At one point Charlotte asks me, “Is there anything on your list that we must do?”

“Nope,” I tell her.  “No, you’ve got us covered just great.”

When the older children get home from school, they burst into the living room, where Charlotte and I are seated.  I’m on the wrong side of her to film – the contrast from the bright windows I face makes the lighting impossible – which is something that both of us have been very aware of all day.  But as she kisses her daughter on the head and admires the battered toy car her son has received from a family friend, Charlotte seems to have finally forgotten about me.

Anais swings off her backpack and accepts a sticky orange slice.  Gilhaume nestles against Charlotte’s knees.  I scoot across the room and try to capture this intimate daily reunion, but when the footage turns out dark and blurry, part of me is glad.

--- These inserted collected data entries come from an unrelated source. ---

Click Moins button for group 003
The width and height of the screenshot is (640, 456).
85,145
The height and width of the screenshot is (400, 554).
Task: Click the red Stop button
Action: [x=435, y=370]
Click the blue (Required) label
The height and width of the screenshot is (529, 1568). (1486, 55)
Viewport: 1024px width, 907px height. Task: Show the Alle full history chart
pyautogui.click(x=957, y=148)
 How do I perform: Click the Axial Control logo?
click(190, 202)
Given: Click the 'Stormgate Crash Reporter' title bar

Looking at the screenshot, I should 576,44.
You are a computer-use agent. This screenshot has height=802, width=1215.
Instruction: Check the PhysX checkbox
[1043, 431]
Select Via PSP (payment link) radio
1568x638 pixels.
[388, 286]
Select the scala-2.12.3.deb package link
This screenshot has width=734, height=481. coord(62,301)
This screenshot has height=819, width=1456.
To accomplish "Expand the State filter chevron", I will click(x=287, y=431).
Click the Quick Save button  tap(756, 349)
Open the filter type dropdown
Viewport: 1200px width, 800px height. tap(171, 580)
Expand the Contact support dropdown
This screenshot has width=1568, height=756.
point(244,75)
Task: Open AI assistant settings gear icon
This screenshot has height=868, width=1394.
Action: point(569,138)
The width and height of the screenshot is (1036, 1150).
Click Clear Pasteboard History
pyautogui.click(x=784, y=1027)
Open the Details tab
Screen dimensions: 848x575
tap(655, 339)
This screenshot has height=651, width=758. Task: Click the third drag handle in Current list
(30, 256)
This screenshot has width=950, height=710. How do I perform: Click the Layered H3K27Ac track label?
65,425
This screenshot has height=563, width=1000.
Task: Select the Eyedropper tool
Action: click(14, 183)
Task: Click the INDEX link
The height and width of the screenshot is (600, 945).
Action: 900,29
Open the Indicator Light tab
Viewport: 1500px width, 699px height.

It’s been a long day – I want my peanut butter sandwich – and I’ve got so much of Charlotte’s life stored digitally inside my Grandma’s glasses case.  It feels right that this one secret moment should remain hidden from view, powering Charlotte through her visible life: work and chores and worries.  That’s how we all live, isn’t it?  Even those of us who always mean business, like Charlotte, run on some invisible fuel of  love.

Lighting charcoal.

Hanging laundry in front of the house.

Working on a script about GBV on the ABL computer.